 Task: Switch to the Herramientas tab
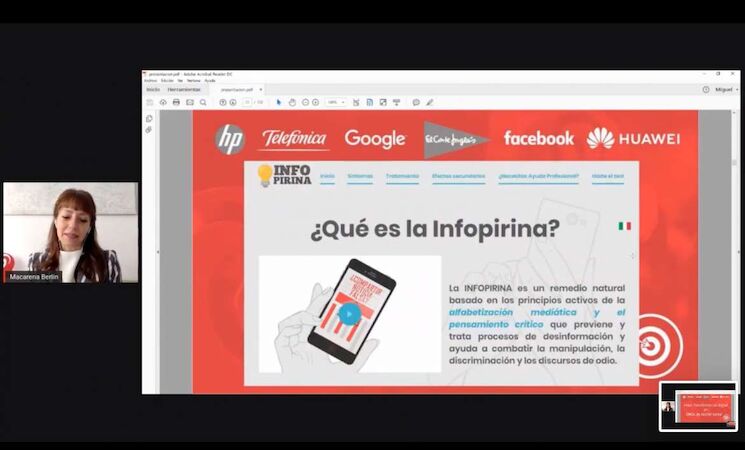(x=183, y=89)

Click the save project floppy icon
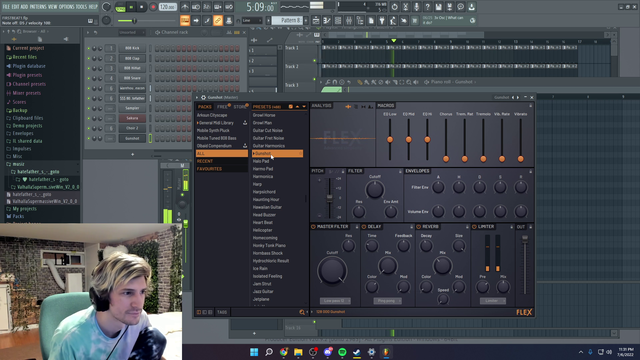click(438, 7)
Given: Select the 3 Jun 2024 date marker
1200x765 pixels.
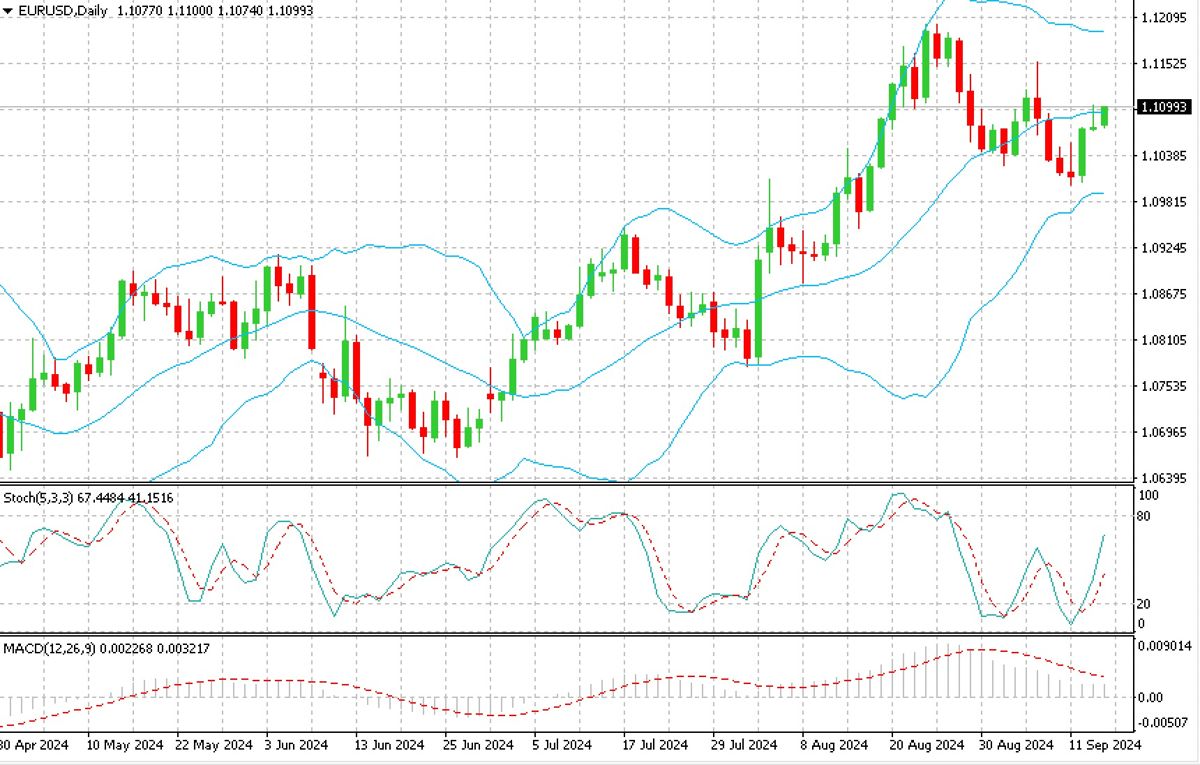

——

### Task to complete
First drop every picture, then print the data above exactly as it stands.

### Response
 Task: Switch to the Herramientas tab
(x=183, y=89)

Click the save project floppy icon
click(438, 7)
Given: Select the 3 Jun 2024 date marker
1200x765 pixels.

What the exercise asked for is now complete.